Bei Bitcoins handelt es sich um eine Kryptowährung – also nichts anderes, als ein digitales Zahlungsmittel – die nach Angaben seines Erfinders Satoshi Nakamoto im Jahr 2007 erstmals beschrieben wurde. Ob der Name sein richtiger Name oder ein Pseudonym ist, ist bis heute nicht bekannt. Bereits im Jahr 2009 kamen dann die ersten Bitcoins auf den Markt.

Wie alle Kryptowährungen ist der Bitcoin eine dezentral organisierte Währung. Das heißt, dass das Zahlungsmittel weder von einer Bank noch von einer anderen zentralen Stelle kontrolliert oder ausgegeben wird. Stattdessen funktioniert eine Zahlung mit Bitcoins direkt von Peer-to-Peer, einfach gesagt von Person zu Person ohne zwischenstehende Banken.

Jede Transaktion ist dabei über eine digitale Signatur gesichert. Werden Bitcoins gesendet, so benötigt man lediglich die zufällig generierte, öffentliche Bitcoin-Adresse und einen privaten Schlüssel. Mit diesem wird die Empfängeradresse, die Menge an Bitcoins, sowie die Sender-Adresse des Vorbesitzers signiert, vom Wallet an das Bitcoin-Netzwerk gesendet und von dort aus verifiziert. Jede jemals getätigte Transaktion kann öffentlich über die sogenannte Blockchain eingesehen werden.

Erwerben kann man Bitcoins über unzählige verschiedene Plattformen oder Börsen für Kryptowährungen, indem man sie anstatt normalem Geld als Zahlungsmittel empfängt oder durch sogenanntes Mining, durch welches man Bitcoins selbst erzeugen kann.

Um Bitcoins zu besitzen wird eine sogenannte Wallet benötigt. Diese ist nichts anderes, als ein Programm, in welchem man sein Bitcoin-Guthaben speichern kann. Es fungiert sozusagen als virtueller Geldbeutel, in dem die Bitcoins beziehungsweise die zugehörigen Schlüssel verwaltet werden können.
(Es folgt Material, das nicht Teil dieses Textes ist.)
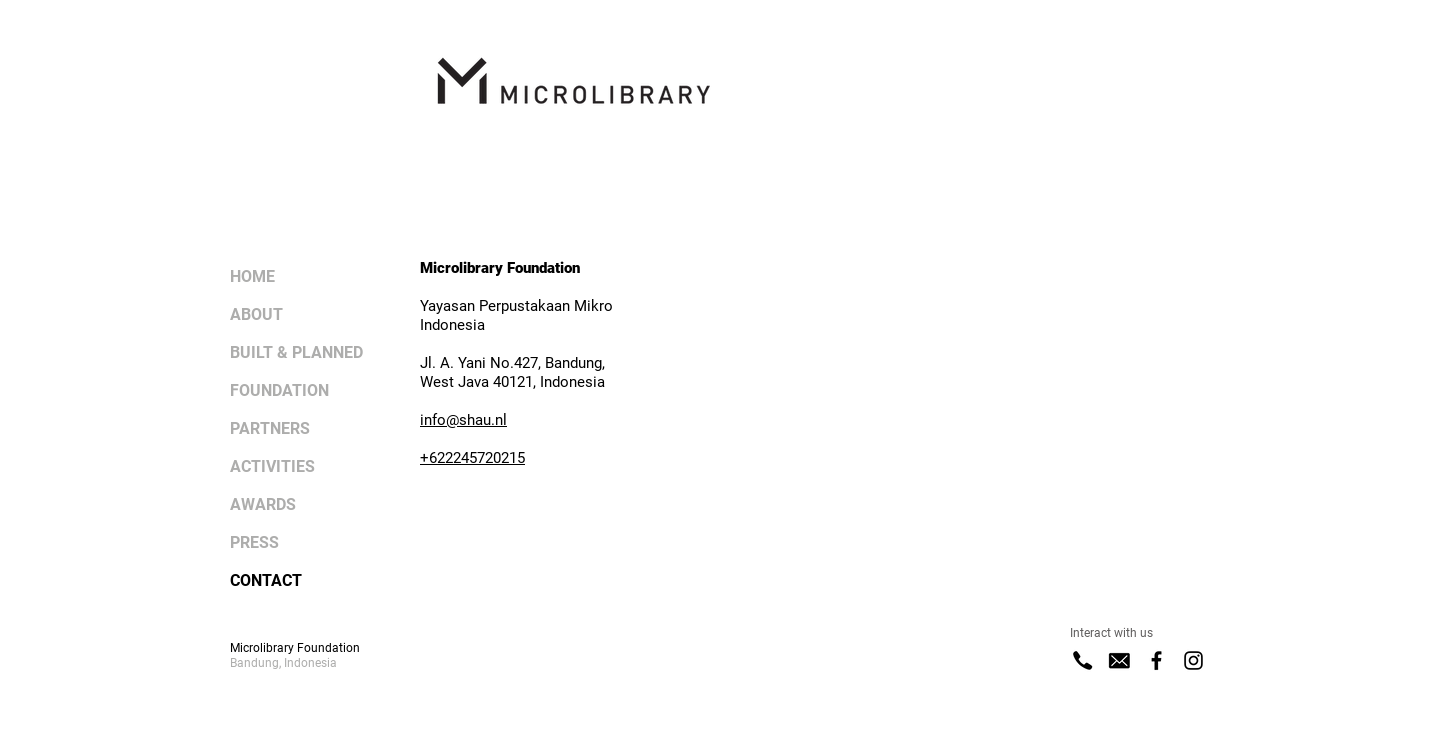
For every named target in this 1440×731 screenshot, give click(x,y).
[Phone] (1082, 660)
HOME (252, 276)
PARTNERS (270, 428)
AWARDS (263, 504)
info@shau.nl (463, 420)
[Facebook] (1156, 660)
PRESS (254, 542)
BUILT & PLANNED (296, 352)
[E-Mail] (1119, 660)
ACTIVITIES (272, 466)
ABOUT (256, 314)
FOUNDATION (279, 390)
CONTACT (266, 580)
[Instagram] (1193, 660)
Dank der Anonymität wurden Bitcoins anfangs meist zur Zahlung im sogenannten Darknet verwendet. Durch die steigende Nachfrage und die vielen Vorteile der Kryptowährung ist es mittlerweile auch möglich in vielen traditionellen Online-Shops sowie lokalen Geschäften oder Restaurants mit der Kryptowährung zu zahlen.

Die großen Vorteile, wie die Möglichkeit anonymer Zahlungen, sowie die Unabhängigkeit von Banken und Staaten liegen auf der Hand. Zudem ist die Währung auf maximal 21 Millionen Bitcoins begrenzt und somit inflationsgeschützt. Dank der Verifikation jeglicher Transaktionen sind Bitcoins außerdem fälschungssicher.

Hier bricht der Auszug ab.